## TAREFA
Repita literalmente o trecho do texto sobre os dois Congos que começa nas palavras "A República Democrática" e termina após "República do Congo.".

## BLOCO DE TEXTO
Quem acompanha a Copa do Mundo de 2026 pode se deparar com uma dúvida recorrente: por que existem dois países chamados Congo? A resposta passa por uma história de fronteiras desenhadas, disputas europeias e transformações políticas que atravessaram décadas.
A República Democrática do Congo, classificada para o Mundial, e a República do Congo ficam na África Central e têm ligação com a mesma região histórica, marcada pela presença do rio Congo. Mas os caminhos dos dois territórios começaram a se separar no fim do século 19, durante a corrida das potências europeias pela colonização do continente africano.
A parte oriental da região ficou sob controle da Bélgica e recebeu o nome de Congo Belga. Depois da independência, em 1960, o país passou a ser chamado de República Democrática do Congo.
Do outro lado, o território que ficou sob influência francesa era conhecido como Congo Francês. Também independente em 1960, tornou-se a República do Congo.

[Dados de localização por coordenadas de pixel]
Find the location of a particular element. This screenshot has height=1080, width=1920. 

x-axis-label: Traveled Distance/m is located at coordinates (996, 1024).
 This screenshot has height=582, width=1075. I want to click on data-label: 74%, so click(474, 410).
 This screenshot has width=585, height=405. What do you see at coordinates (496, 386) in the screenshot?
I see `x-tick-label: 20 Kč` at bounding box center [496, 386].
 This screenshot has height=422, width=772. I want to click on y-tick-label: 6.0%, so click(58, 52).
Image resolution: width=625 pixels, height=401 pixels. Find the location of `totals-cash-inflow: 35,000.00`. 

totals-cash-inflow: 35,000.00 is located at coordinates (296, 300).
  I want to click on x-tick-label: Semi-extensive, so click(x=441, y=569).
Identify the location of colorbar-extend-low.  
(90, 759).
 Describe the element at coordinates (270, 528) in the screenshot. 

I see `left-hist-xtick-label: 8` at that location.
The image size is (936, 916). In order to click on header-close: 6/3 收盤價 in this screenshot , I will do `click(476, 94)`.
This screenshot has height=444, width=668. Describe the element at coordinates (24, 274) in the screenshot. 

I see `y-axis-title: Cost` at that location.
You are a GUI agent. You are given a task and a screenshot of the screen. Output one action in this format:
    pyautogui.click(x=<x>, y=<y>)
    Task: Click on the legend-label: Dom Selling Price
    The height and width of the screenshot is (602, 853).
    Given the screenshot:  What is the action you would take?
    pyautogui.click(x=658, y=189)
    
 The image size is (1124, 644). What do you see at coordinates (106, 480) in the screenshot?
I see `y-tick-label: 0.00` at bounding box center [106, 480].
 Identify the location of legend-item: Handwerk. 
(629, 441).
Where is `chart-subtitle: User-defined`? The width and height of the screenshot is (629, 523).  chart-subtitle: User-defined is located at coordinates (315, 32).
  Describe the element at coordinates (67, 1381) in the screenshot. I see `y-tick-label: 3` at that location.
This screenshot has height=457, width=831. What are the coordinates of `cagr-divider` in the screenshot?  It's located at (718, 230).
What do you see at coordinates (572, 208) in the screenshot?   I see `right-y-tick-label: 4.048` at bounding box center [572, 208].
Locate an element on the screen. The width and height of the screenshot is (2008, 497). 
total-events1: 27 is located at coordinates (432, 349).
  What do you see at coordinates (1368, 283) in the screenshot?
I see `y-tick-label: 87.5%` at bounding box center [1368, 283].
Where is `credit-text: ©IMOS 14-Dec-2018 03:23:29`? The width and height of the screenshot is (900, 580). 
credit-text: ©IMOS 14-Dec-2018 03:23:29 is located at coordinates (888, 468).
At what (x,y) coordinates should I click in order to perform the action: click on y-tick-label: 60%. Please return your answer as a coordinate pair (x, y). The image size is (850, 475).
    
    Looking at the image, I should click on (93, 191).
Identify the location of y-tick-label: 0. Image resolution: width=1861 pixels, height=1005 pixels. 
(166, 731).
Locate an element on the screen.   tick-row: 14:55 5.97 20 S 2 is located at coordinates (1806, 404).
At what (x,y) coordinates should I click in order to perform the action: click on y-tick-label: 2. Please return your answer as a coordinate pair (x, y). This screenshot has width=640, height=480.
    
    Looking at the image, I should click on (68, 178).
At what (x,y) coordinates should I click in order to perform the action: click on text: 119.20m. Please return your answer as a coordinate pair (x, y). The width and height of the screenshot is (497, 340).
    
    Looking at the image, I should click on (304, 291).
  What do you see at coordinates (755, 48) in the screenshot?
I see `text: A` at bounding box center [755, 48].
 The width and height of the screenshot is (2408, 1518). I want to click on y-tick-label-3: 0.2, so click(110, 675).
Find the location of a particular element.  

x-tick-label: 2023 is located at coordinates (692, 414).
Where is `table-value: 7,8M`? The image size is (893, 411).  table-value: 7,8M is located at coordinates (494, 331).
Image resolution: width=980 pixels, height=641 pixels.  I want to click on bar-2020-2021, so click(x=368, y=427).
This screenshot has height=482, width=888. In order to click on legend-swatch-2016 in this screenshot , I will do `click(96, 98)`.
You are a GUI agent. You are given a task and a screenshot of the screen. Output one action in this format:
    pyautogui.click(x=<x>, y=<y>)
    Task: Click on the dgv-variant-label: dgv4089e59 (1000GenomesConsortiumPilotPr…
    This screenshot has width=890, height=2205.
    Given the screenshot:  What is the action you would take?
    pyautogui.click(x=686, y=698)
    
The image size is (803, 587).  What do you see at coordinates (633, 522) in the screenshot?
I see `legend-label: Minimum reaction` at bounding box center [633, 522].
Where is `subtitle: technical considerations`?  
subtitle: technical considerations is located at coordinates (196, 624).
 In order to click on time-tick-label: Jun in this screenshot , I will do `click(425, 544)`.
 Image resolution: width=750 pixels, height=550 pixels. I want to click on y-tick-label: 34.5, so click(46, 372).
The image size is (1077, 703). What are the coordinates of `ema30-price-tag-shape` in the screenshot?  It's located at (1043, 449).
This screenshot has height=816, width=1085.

## SOLUÇÃO
A República Democrática do Congo, classificada para o Mundial, e a República do Congo ficam na África Central e têm ligação com a mesma região histórica, marcada pela presença do rio Congo. Mas os caminhos dos dois territórios começaram a se separar no fim do século 19, durante a corrida das potências europeias pela colonização do continente africano.
A parte oriental da região ficou sob controle da Bélgica e recebeu o nome de Congo Belga. Depois da independência, em 1960, o país passou a ser chamado de República Democrática do Congo.
Do outro lado, o território que ficou sob influência francesa era conhecido como Congo Francês. Também independente em 1960, tornou-se a República do Congo.